The number one question I get asked ALL THE TIME is how I make my Instagram images so pretty. I wanted to share with you my 5 top tips for nailing your next Instagram shot:
1. Find your Inspo
You don't need to re-invent the wheel. Find an image that really inspires you and try to replicate it with the props and tools you have at your disposal. I get so much inspiration for my images from Pinterest, and I categorise them all in board by type of food for easy access. You can check out what I use for inspo by clicking the link below. Don't forget to follow me for new pins! Click here to get into it right away:
2. Selecting the Right Background + Props
Props and backgrounds can make or break a photo. It is very easy to go a little too far with using backgrounds and props while styling photos. When it comes to backgrounds, I recommend using ones that have good contrast with the main object you are trying to capture. Good backgrounds highlight the subject of the photo without being overpowering and competing. Something as simple as a white foam board can be one of the best backgrounds for your photos. You can also use wooden boards, contact paper, vinyl backgrounds, fabrics etc. as photography backgrounds. You'll find heaps on Etsy. As for props, check out this post that tells you all my favourite things to turn a run-of-the-mill photo into something spectacular!
3. Use the Portrait feature on your iPhone
Always wanted to know how people get that beautiful blur in the background of their images, with the hero of the image in sharp focus? In photography terms, that's called aperture. The lower the aperture on your DSLR, the more blur you get in the background. I generally show on 3.2 so I get a soft blur. If you don't have a fancy camera that had changeable aperture, the new iPhones have a 'portrait' setting in the camera that does exactly the same thing. Try it out!
4. Shoot in Natural Light
I always bang on about this, but shooting under electric light (unless you have a full lighting rig at home - yeah right) is going to be your best friend. Light sources should come in on your picture from the top, left or right. Never from beneath - it creates a weird optical illusion that our eyes don't like. If there's direct sunlight, try using a scrim (get these on eBay for $20) or sellotape a white sheet up at the window to filter the light.

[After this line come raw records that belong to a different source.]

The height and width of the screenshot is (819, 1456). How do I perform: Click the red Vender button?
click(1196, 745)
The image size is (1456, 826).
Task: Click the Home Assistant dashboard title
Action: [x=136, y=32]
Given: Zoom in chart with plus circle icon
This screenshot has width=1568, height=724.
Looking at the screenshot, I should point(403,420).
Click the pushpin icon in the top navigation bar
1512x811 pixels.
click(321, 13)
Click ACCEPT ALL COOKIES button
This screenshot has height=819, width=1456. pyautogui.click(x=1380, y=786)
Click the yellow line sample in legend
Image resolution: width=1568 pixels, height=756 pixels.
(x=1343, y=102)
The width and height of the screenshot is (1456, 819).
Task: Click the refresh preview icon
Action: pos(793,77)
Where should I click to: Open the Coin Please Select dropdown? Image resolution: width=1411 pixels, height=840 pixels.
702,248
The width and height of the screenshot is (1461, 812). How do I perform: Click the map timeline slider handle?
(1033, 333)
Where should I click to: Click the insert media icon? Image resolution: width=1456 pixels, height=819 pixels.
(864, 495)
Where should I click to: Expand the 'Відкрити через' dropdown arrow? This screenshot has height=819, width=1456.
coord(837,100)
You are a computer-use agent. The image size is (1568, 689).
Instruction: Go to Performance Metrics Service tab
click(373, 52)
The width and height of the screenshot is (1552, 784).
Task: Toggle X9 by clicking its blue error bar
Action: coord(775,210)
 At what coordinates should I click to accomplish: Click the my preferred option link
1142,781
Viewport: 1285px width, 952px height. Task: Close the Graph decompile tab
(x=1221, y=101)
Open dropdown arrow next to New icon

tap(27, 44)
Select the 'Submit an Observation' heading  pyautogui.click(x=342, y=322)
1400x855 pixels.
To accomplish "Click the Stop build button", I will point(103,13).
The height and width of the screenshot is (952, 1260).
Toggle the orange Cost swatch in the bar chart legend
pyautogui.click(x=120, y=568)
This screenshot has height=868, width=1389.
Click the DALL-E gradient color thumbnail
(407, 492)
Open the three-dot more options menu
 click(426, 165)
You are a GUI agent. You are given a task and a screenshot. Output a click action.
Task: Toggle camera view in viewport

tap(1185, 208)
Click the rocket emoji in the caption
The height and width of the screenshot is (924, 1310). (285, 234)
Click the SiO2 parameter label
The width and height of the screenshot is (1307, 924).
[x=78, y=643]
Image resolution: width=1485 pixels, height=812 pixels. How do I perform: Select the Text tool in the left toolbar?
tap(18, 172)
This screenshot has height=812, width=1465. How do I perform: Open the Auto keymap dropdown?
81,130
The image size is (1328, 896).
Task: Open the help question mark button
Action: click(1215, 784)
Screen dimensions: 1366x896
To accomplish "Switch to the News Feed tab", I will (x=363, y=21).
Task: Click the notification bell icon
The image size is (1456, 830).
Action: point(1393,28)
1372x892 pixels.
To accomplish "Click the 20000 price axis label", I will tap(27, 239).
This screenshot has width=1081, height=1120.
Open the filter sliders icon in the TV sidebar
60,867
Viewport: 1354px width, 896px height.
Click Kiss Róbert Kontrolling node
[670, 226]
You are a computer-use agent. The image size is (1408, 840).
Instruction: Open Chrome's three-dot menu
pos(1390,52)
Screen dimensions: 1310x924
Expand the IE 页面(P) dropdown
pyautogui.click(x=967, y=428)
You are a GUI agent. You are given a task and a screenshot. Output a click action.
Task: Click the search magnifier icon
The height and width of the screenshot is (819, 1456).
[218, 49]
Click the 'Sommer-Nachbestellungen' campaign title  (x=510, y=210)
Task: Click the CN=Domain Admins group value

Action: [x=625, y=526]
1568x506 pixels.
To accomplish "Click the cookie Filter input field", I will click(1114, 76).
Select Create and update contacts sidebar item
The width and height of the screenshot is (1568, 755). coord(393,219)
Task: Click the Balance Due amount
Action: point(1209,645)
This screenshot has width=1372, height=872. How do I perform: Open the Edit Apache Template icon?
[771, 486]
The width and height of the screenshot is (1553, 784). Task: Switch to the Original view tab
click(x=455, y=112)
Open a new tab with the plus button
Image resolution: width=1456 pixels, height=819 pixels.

5. Take your photos at different angles
You're probably rolling your eyes like 'DUH, I know that Sal', but this is something I do on every commercial shoot. I like to take one down at the subject’s level (lying on the floor if I have to), one where I’m looking at it naturally which is about 3/4 of the way up, and one looking straight down at the subject (flat-lay style). Each one will give a different feel.